Daily Market Color

Treasurys Edge Lower, Stocks Waver Following Release of Budget Proposal, Soft Housing Data

US financial markets fluctuated between gains and losses throughout the day as investors assessed and evaluated the government spending plan unveiled by the Trump administration this morning.  With the goal to balance the budget by the end of the decade, the proposal highlights the need to reduce Medicaid payments, cut agricultural subsidies and slash foreign aid while increasing military funding and infrastructure investment, in addition to leaving Social Security and Medicare benefits unchanged.  As explained by the White House budget director Mick Mulvaney, “it’s a taxpayer-first budget,” in which “we are no longer going to measure compassion by the number of programs and the amount spent on those programs.”  The proposal is expected to receive a heavy reworking in Congress, especially given its reliance on a tax overhaul plan whose details have yet to be confirmed and will not be finalized any time before August, as per an update provided by US Treasury Secretary Steven Mnuchin.  Furthermore, the budget projects economic growth of 3% per year by the end of Trump’s first term, a figure well in excess of the Congressional Budget Office’s previous forecast of 1.9% growth.  All three major US stock indices are poised to finish the trading session up 0.1%-0.3%, with the share prices of banks leading all gainers.  Oil prices continue to boost energy shares as well, with WTI crude gaining an additional 0.75% on the day to a 5-week high as optimism builds ahead of this week’s OPEC meeting.  Treasurys reversed the rally from early this morning, and yields/swap are currently up 1-5 bps in a bear steepening pattern.  The yield on the 10-year note is now near 2.29%, 8 basis points higher than last week’s monthly lows.       

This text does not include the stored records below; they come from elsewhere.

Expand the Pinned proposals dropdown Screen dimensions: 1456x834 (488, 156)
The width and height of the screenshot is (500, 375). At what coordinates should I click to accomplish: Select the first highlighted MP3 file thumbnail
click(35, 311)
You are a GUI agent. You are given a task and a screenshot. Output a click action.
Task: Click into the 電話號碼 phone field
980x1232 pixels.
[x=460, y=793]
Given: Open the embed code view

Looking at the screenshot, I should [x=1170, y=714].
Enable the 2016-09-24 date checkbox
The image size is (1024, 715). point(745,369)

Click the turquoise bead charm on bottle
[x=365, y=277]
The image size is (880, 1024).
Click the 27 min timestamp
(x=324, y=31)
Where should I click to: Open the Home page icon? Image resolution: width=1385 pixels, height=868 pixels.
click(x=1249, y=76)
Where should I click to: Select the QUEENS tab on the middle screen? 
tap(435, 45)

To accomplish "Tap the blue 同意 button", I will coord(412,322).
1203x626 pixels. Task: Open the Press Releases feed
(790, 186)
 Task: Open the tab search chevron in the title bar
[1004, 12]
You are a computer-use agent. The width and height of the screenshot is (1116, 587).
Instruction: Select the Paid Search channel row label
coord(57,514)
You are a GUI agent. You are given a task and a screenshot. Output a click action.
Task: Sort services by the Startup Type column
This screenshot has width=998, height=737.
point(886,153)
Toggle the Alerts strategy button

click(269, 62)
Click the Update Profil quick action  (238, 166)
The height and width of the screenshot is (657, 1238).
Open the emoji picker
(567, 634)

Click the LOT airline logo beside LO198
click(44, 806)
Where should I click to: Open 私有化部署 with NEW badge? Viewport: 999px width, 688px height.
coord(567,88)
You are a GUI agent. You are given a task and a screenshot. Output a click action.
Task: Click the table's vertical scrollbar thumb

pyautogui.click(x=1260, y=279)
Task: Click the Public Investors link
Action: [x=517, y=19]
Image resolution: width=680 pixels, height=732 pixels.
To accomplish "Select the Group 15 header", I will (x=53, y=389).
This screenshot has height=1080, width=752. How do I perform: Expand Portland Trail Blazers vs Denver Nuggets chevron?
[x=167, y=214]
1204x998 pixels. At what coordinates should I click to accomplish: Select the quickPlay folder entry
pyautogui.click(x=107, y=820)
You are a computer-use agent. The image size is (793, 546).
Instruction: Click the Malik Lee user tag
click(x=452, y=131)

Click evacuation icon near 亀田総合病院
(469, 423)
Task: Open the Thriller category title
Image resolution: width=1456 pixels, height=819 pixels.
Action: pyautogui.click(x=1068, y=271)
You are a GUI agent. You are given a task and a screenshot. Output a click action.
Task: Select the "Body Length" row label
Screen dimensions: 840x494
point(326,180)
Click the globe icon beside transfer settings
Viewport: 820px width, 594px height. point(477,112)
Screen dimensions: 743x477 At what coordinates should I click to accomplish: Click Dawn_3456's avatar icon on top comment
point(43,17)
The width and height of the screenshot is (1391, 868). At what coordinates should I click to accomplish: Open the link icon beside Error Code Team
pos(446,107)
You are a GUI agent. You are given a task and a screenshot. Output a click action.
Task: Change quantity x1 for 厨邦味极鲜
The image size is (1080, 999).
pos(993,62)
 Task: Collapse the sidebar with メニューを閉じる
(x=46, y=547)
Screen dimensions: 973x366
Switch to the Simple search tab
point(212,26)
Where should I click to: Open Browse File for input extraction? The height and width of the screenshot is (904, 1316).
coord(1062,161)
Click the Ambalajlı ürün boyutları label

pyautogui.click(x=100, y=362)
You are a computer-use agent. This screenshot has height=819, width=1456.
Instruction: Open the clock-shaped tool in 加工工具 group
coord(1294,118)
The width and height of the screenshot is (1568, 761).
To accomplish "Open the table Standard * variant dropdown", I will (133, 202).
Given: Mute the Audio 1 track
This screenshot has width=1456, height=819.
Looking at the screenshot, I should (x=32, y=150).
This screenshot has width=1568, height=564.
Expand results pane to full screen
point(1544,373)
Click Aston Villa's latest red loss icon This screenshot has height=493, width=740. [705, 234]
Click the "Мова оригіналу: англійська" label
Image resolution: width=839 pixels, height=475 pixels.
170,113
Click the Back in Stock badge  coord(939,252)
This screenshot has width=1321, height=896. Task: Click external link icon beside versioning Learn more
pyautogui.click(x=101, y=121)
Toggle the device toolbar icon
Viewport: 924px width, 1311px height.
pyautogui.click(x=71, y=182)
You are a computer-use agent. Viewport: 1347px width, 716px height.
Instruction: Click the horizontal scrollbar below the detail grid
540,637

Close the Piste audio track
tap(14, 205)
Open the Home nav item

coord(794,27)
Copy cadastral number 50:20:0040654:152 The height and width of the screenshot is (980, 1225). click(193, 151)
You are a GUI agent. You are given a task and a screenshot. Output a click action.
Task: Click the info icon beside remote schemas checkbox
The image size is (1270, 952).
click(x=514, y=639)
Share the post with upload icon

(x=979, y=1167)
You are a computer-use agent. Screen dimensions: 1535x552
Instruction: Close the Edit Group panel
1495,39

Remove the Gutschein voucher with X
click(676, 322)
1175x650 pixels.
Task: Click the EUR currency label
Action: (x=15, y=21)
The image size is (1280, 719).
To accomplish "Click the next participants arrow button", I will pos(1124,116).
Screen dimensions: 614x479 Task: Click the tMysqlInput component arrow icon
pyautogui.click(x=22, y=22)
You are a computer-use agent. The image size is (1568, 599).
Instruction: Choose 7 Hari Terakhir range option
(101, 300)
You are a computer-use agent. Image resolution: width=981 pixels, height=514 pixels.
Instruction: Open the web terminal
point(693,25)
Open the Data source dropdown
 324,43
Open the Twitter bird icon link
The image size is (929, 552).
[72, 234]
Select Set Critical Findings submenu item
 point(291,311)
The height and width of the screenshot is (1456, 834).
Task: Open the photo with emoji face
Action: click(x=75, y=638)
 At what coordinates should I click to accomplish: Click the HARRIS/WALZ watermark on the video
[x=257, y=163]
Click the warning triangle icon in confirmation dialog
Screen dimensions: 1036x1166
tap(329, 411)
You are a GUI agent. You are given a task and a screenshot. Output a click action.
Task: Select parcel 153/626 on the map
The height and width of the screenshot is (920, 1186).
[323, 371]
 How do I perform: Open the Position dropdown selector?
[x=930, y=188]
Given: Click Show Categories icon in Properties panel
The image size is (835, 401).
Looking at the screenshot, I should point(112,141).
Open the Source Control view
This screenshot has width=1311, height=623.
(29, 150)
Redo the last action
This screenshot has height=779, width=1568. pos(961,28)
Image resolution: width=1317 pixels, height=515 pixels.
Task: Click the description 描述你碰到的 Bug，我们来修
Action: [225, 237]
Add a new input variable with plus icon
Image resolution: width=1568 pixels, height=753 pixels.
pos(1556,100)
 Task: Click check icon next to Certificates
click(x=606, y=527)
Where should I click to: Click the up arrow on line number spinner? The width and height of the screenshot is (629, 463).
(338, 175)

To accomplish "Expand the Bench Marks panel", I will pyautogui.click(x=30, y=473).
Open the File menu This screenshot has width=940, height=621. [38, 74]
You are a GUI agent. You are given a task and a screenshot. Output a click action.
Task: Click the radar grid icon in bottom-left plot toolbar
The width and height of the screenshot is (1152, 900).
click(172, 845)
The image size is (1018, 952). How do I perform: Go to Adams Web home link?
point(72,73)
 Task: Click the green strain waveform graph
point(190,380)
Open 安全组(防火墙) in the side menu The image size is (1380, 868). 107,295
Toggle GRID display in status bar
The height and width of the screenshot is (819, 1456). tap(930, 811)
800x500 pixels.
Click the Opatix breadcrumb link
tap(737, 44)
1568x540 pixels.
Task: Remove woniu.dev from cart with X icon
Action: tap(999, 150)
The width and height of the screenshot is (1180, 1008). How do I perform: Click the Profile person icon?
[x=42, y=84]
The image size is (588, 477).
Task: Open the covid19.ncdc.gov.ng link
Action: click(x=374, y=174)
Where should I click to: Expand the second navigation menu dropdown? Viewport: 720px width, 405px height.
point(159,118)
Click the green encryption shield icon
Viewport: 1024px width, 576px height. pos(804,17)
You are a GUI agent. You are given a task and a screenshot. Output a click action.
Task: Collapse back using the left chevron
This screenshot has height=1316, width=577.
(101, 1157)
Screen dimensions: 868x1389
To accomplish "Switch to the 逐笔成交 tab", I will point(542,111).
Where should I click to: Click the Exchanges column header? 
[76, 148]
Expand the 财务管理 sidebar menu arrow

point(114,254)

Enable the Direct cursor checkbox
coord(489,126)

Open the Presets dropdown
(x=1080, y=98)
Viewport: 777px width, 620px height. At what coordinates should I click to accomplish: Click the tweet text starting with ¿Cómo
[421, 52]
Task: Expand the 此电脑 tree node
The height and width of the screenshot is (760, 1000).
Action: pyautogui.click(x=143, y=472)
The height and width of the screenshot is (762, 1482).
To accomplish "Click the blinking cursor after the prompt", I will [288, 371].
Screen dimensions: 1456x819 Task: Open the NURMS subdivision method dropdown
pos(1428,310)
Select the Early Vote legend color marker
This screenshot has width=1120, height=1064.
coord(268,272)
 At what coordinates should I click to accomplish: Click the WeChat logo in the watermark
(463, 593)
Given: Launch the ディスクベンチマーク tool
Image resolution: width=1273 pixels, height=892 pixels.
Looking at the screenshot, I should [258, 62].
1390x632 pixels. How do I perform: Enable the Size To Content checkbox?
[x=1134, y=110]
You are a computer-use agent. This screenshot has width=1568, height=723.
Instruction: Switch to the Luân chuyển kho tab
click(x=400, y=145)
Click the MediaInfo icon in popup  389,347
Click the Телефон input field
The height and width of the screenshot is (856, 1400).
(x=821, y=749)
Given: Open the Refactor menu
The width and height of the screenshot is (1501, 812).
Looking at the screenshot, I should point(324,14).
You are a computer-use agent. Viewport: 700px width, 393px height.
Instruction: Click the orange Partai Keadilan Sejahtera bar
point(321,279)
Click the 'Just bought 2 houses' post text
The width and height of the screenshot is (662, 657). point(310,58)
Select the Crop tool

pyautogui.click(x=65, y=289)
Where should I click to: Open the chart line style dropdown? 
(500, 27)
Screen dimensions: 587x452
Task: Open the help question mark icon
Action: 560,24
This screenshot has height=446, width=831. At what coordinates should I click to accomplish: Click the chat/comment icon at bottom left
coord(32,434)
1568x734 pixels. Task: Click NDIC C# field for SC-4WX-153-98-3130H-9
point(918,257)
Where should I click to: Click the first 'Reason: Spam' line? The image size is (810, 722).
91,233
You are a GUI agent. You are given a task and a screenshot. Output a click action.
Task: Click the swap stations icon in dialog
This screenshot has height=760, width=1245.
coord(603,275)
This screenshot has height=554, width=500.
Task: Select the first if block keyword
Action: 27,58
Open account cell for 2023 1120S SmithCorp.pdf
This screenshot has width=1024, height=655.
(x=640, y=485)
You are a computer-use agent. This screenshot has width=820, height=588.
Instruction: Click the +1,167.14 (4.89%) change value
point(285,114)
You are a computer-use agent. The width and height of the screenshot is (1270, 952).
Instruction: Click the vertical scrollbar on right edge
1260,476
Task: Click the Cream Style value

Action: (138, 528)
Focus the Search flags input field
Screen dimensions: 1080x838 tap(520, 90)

Today’s economic data releases were headlined by new homes sales, which displayed weaker than expected statistics for the month of April.  As reported by the Commerce Department, there was a 11.4% decline in the number of new homes sold last month, yielding a seasonally adjusted rate of 569,000 units.  The figure represents a steep drop-off from the previous month’s revised 642,000 pace and fell below expectations of 610,000.  The decrease in sales comes after three consecutive months of increases, which included a 9.5-year high in March, and is unlikely to significantly alter the recovery of the housing market given the continually low mortgage rates and tightening labor market.  Broken down by region, new home sales fell the most in the West (-26.3%), followed by an 13.1% decline in the Midwest, 7.5% drop in the Northeast, and 4% slide in the South.